Interrupting the cycle of drugs and jail

Ramsey County Sheriff Jack Serier has seen law enforcement’s approach to drug offenders begin to change over his three-decade-long career.

“We’ve kind of grown up in law enforcement to understand that, yes, there are dealers and people creating these drugs that we need to deal with,” Serier said. “But when it comes to the end user, our role is to help them find hope and help them find ways to get out of addiction.”

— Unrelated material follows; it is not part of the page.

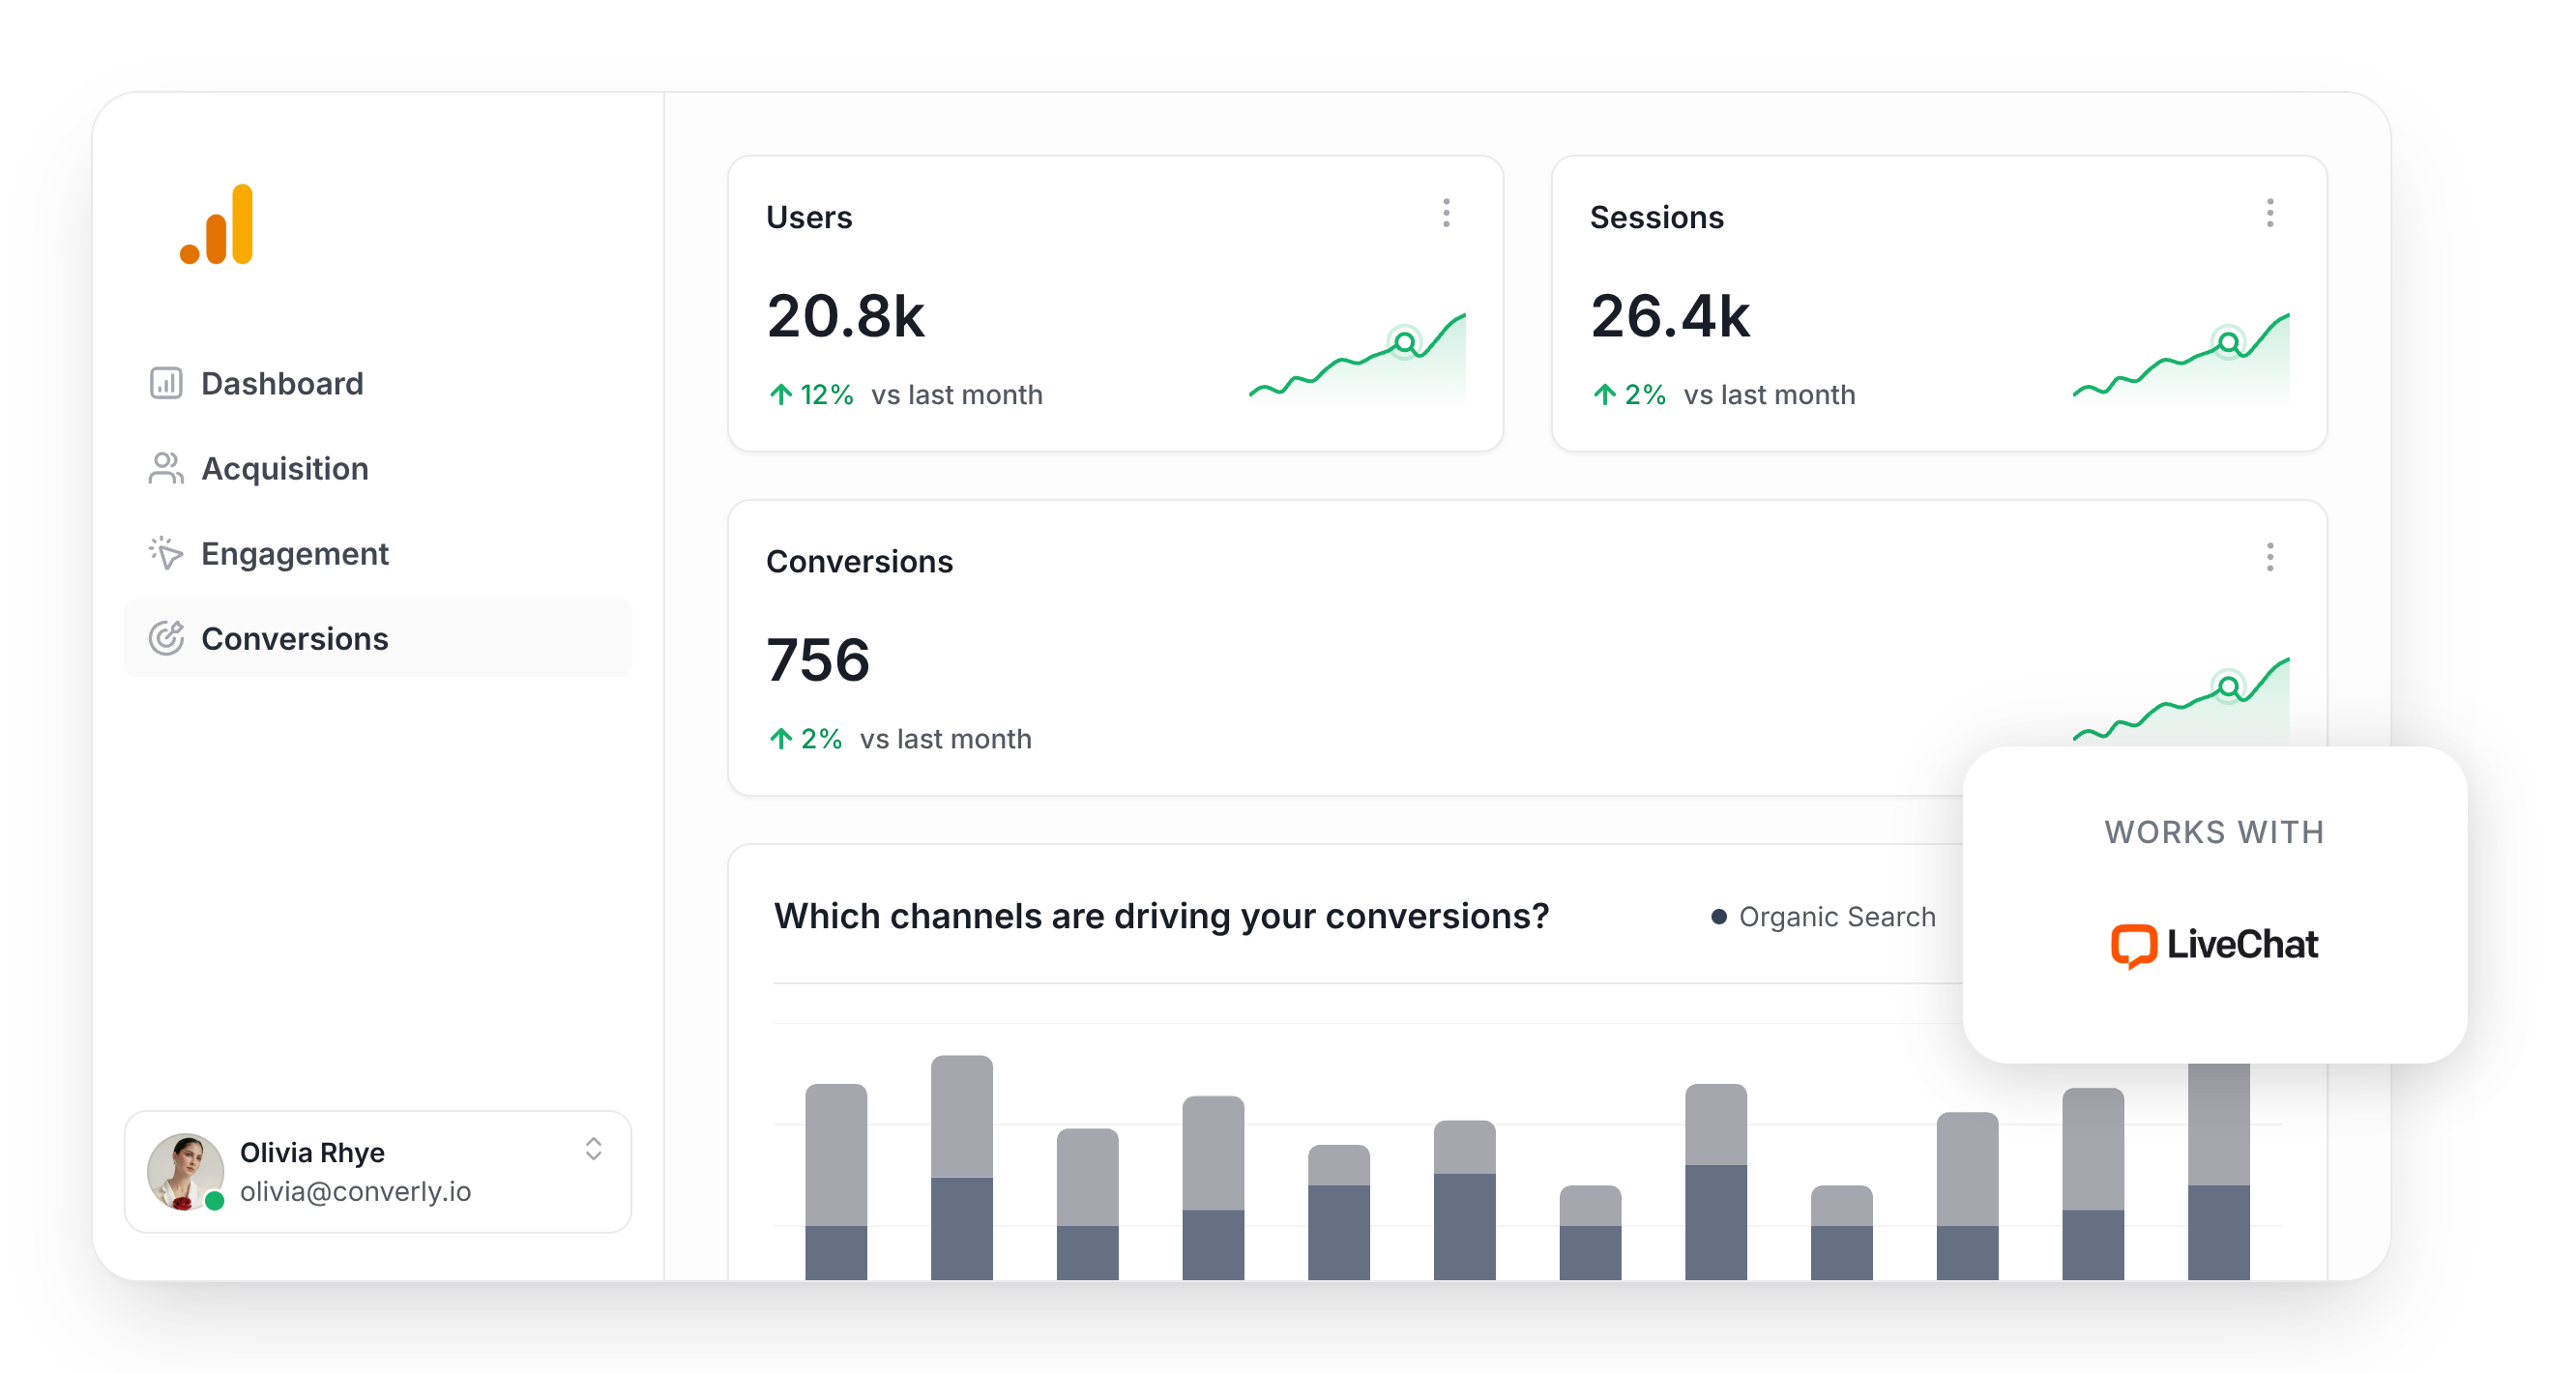
Task: Click the orange analytics logo
Action: point(217,225)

The Minnesota Department of Corrections estimates that about 90 percent of inmates in state prison could be diagnosed as chemically abusive or dependent. Getting help for drug dependency or addiction can be more difficult in a county jail setting than for those in the state prison system, which operates its own treatment programs. The average stay in Ramsey County jail is just six days.

Serier said his department has staffers who can assist inmates dependent on opioids or other drugs while they’re in custody, but they’ve also built relationships with groups outside the jail.

“For some folks, especially those who say, ‘I need that help and I need it right now,’ we’re going to start to connect them,” Serier said. “But really the long-term needs they have are going to have to be taken up outside our facility.”

Studies show inmates who receive drug treatment and aftercare were less likely to go back to jail later.

That’s where treatment programs like Minnesota Adult and Teen Challenge take over. They now do outreach in about two-thirds of the county jails in the state, including Ramsey County’s facility.

Tim Walsh, vice president of long-term recovery and mental health for Teen Challenge, said about 40 percent of the people going through their treatment program have some sort of legal conditions tied to their use of drugs or alcohol. Teen Challenge’s 11 treatment facilities across the state serve about 850 people a day.

“If they’re coming here just to satisfy the conditions of probation [or] to satisfy the court, that’s good enough as far as we’re concerned,” Walsh said. “We just want them in the door and to be in a safe, structured place where they can get the help they need.”

People going into treatment from jail often have one advantage: they’ve likely already gone through withdrawal, which for opioids can be excruciating. But they’re also facing enormous pressure, Walsh said. They’ve lost their support networks, have limited job prospects and need to cooperate with court-ordered treatment or face legal sanctions.